France, Roman

Le chagrin

L’auteur raconte ici sa vie, toute sa vie, son enfance surtout, vécue dans une famille exceptionnelle à plus d’un titre. Une vie en compagnie de 10 frères ou soeurs, entre une mère hystérique et un père lâche. Bonne chance…C’est toute une vie française qui défile sous nos yeux dans ces pages. Et c’est passionnant.

Le tourbillon de la vie

Les premières années passées en Tunisie coloniale, avec une mère abominable qu’il en vient à haïr.L’enfance vécue avec un père effacé, truculent, mystificateur, lâche à la fois dont est fait ici un portrait tantôt attendri, parfois dur, en l’accablant d’avoir été trop faible devant une femme terrifiante. L’errance de la famille criblée de dettes, de maisons en homes ou appartements au gré des expulsions. Les années difficiles au Collège, les errements de l’adolescent timide, les premières amours: la moto, le journalisme, un mariage, des enfants. Une séparation, un nouvel amour, une vie qui recommence. Le tourbillon de la vie.

Fresque de temps présent

Ce livre s’inscrit dans la lignée des récits comme “Une vie française” de Jean-Paul DUBOIS, “Les années” d’Annie ERNAUX, “Les années-lumière” de Serge REZVANI. C’est la veine des grandes fresques du temps présent vu par le biais d’un homme ou d’une femme. Ce sont de grands romans attachants, où les années défilent, où se succèdent les faits d’une existence qui est  celle de ces auteurs, qui pourrait être la nôtre. Mais surtout, nous lisons là des mots, des phrases, nous tournons des pages qui ont une couleur, une lumière, parce qu’à travers de tels livres transparaît une sincérité partagée.

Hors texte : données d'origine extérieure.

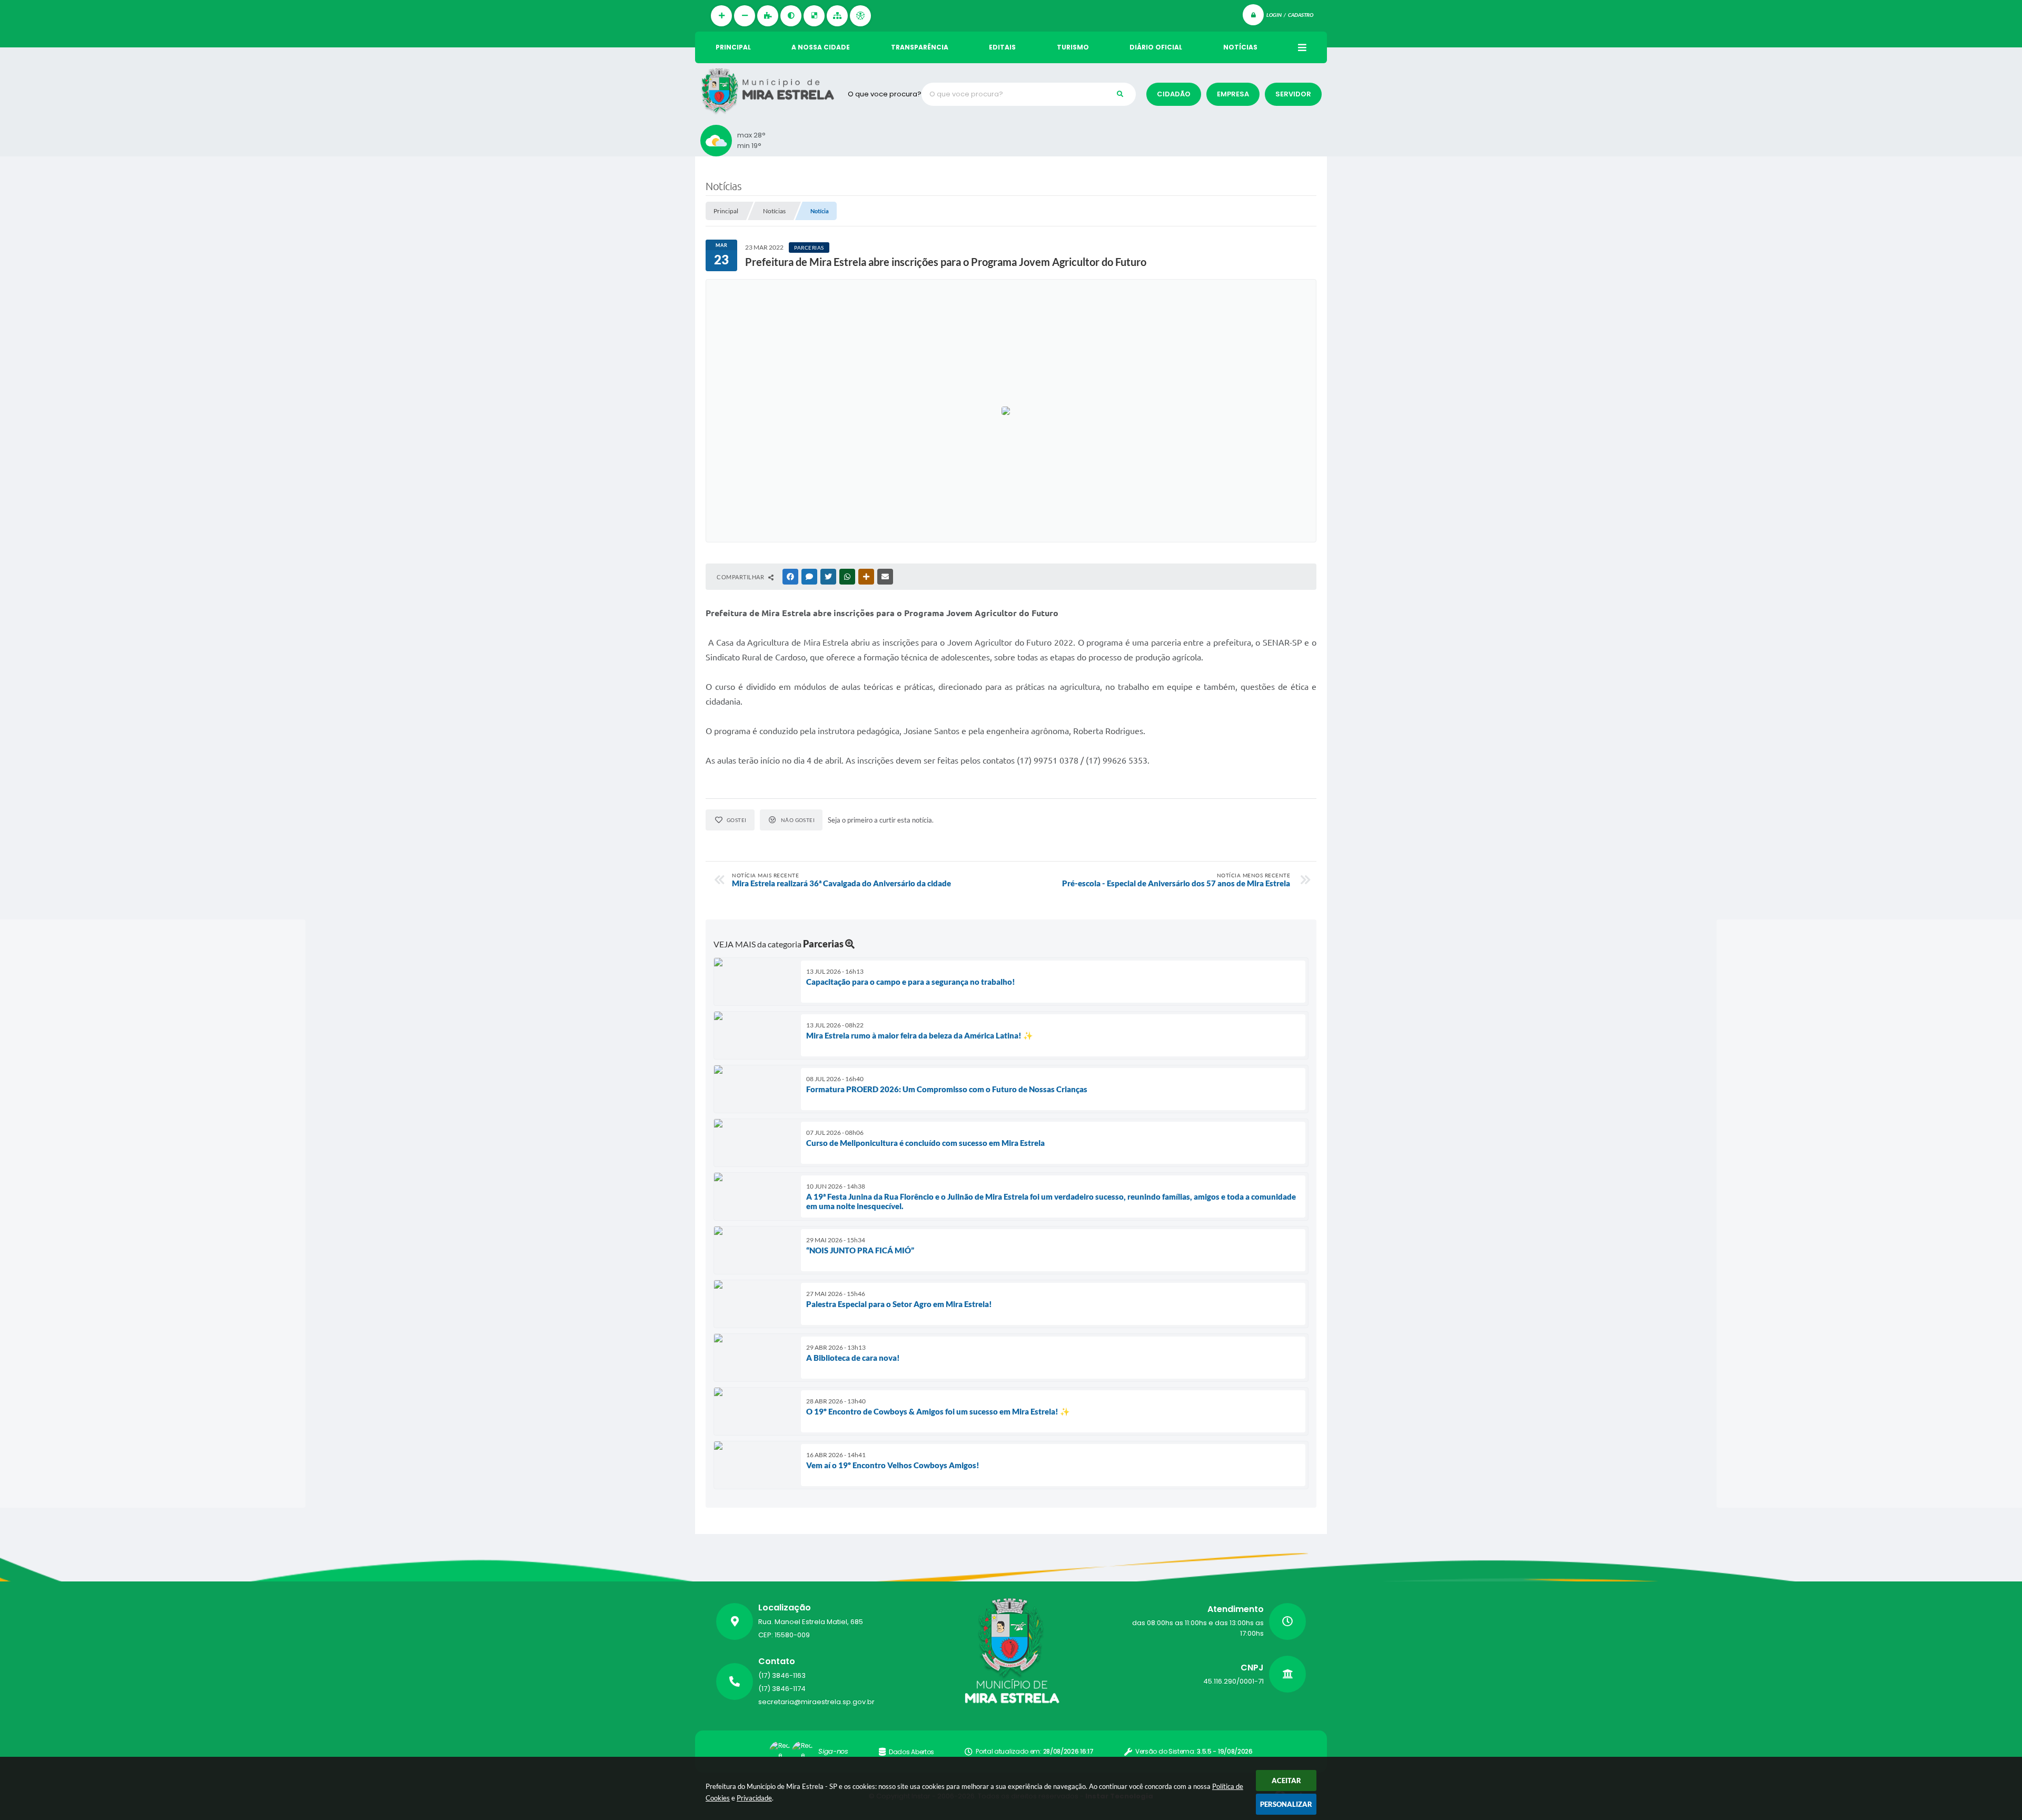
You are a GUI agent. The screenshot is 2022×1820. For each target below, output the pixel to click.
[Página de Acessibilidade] (860, 15)
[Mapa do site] (837, 15)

On ne naît pas mère, on le devient

Nous retenons en plus de ces lignes rédigées sans pudeur, un portrait étonnant fait par le narrateur de sa maman.Par un curieux hasard, incompréhensible pour la plupart des hommes, il s’avère qu’une femme, mère de dix enfants, n’a jamais été “maman”! Il semble bien, à comprendre Lionel DUROY, que la maternité, c’est autre chose que de donner naissance à une enfant; c’est faire preuve d’un véritable sentiment maternel. Il arrive parfois, et plus souvent qu’on ne croit, qu’une mère soit dépourvue d’un amour maternel, au contraire de toutes les apparences, au déni des états civils. C’est à un simulacre de maternité que nous assistons, que dénonce, démonte patiemment l’auteur, d’autant plus difficilement que cette tromperie se produit avec la complicité d’un mari lâche, d’une fratrie et de tout un entourage. Il est vraisemblable que, au sein de ces familles, apparaît un élément, un individu pour rompre le silence, en l’occurrence, Lionel DUROY.

“Comme je suis content de les avoir tous mis hors d’état de nuire. Je suis le maillon rompu, celui sur lequel s’est cassée la chaîne” (p. 515)

Réparation

Le narrateur peut, en délaissant ces liens défaits, nouer d’autres relations dans une famille qu’il se crée avec l’aide d’une seconde épouse, pour le bien de ses enfants, au sein d’un foyer. Juste réparation, après les expulsions de l’enfance, les exclusives familiales.Un livre étonnant, intéressant à plus d’un titre.——Lionel DUROY, Le chagrin, ed. Juliard, Paris, 2010, 548 p.